● **DATA SHOWN**:
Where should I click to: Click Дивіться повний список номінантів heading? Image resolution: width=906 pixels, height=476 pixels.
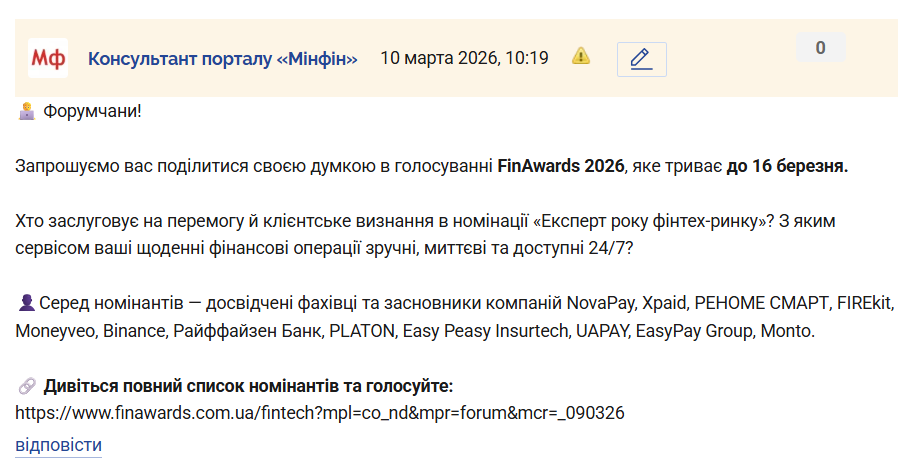pos(248,386)
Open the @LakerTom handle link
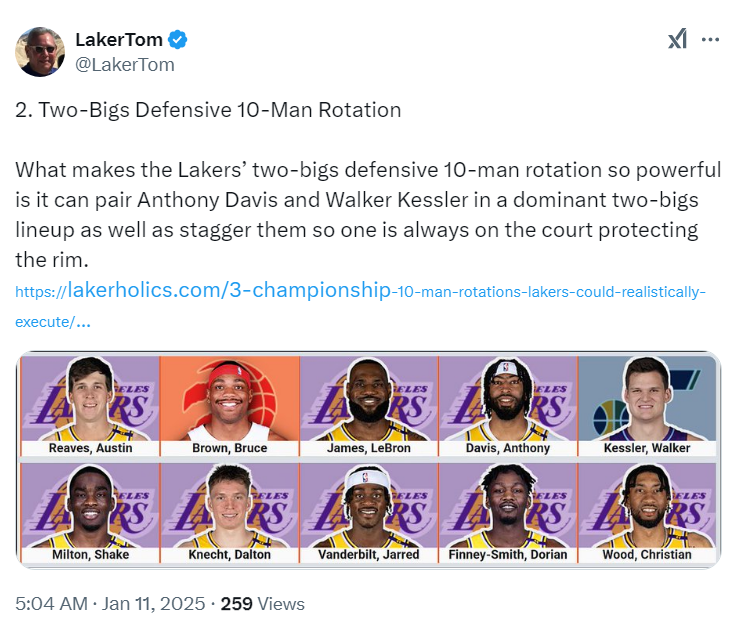Screen dimensions: 736x635 pos(125,64)
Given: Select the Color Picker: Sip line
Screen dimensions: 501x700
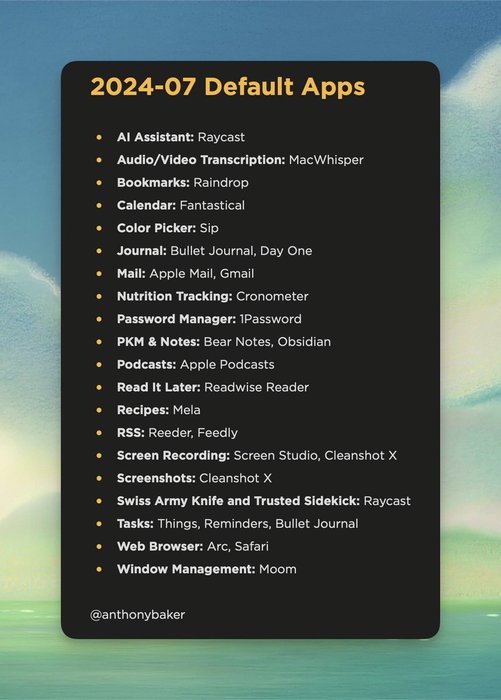Looking at the screenshot, I should tap(168, 228).
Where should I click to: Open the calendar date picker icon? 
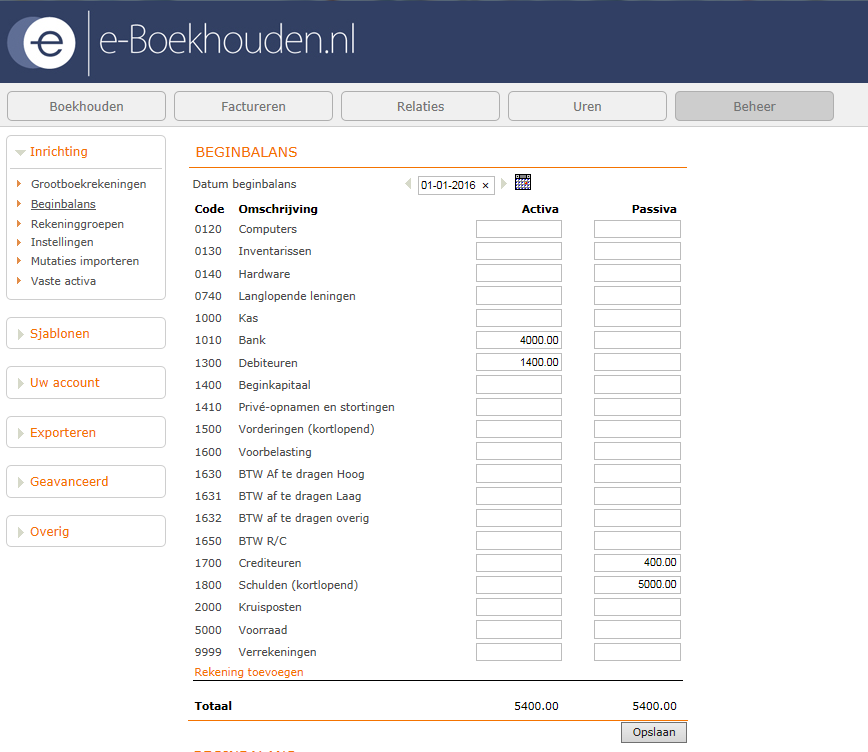(x=521, y=183)
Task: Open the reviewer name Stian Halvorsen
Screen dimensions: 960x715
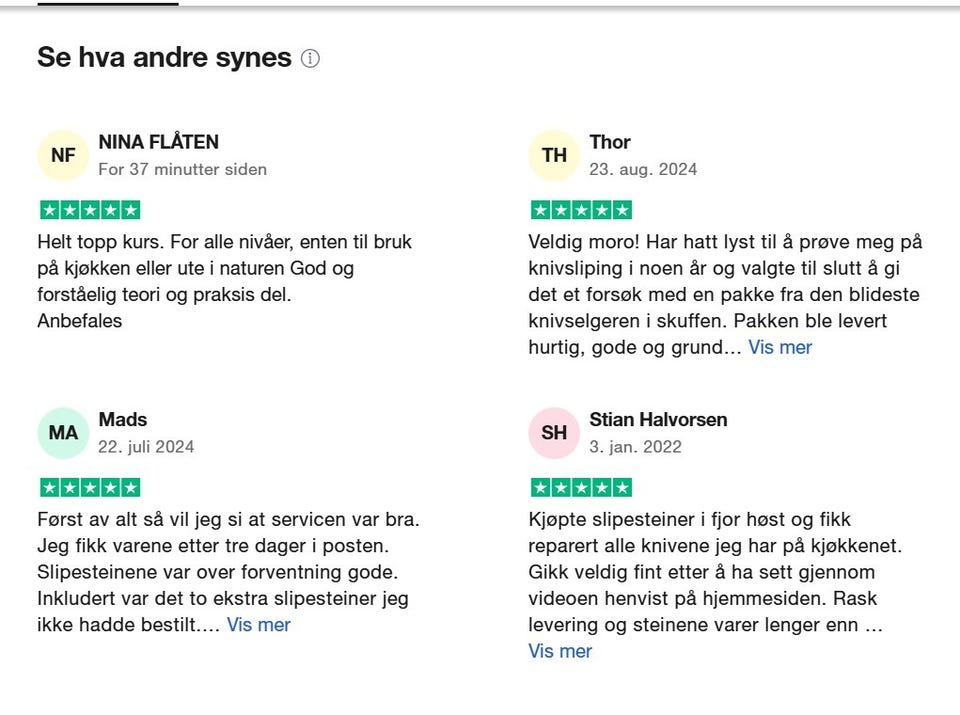Action: (658, 420)
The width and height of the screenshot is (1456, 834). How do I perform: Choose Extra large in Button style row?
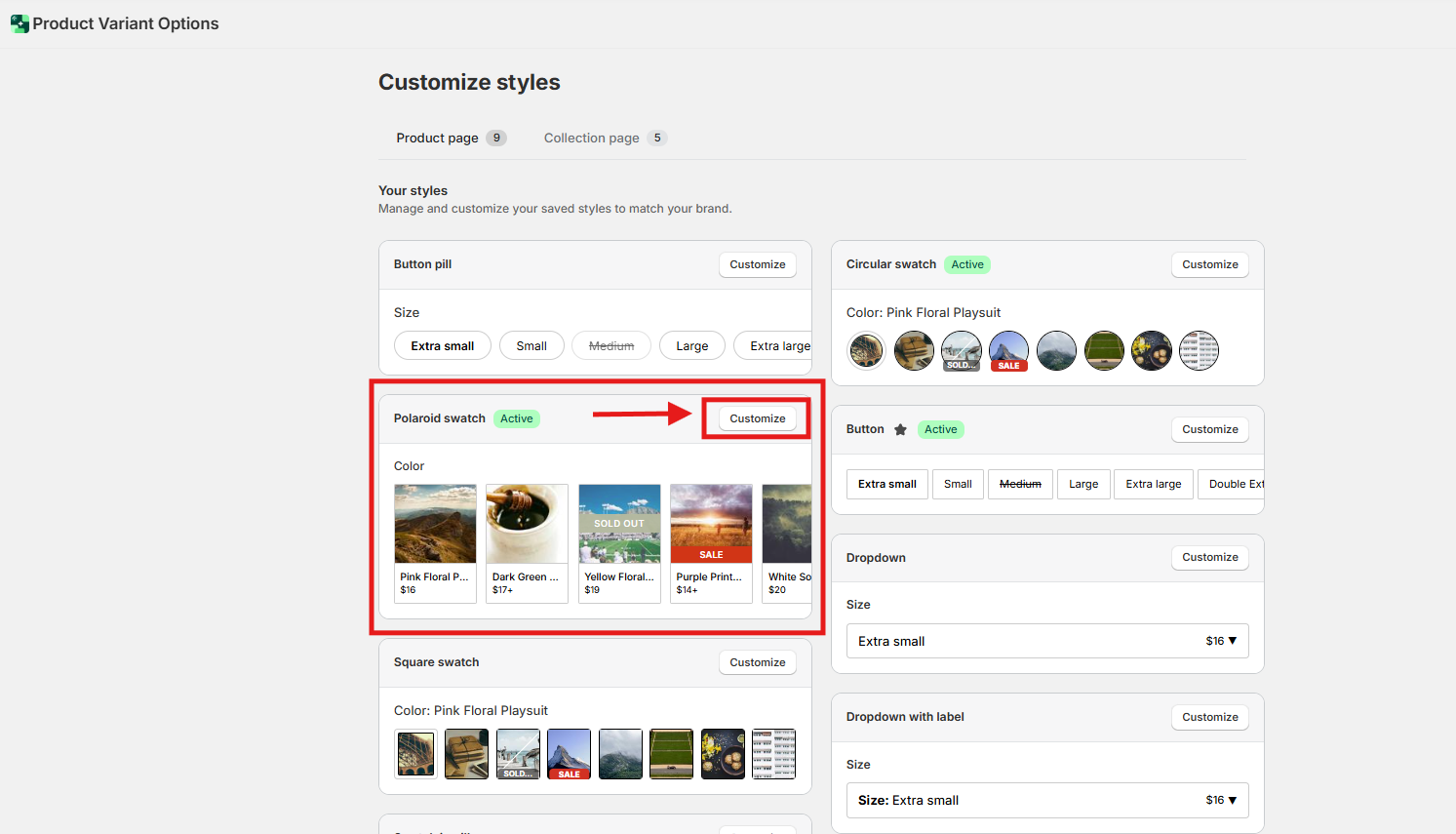[x=1153, y=484]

● **WHAT YOU NEED TO DO**:
Exactly as written, repeat the lines from the beginning of the entries up to and including the line with "Given: Select the Color Picker: Sip line", but not the pictures.

● **EXERCISE ANSWER**:
Where should I click to: Click Дивіться повний список номінантів heading? Image resolution: width=906 pixels, height=476 pixels.
pos(248,386)
Open the @LakerTom handle link
Screen dimensions: 736x635 pos(125,64)
Given: Select the Color Picker: Sip line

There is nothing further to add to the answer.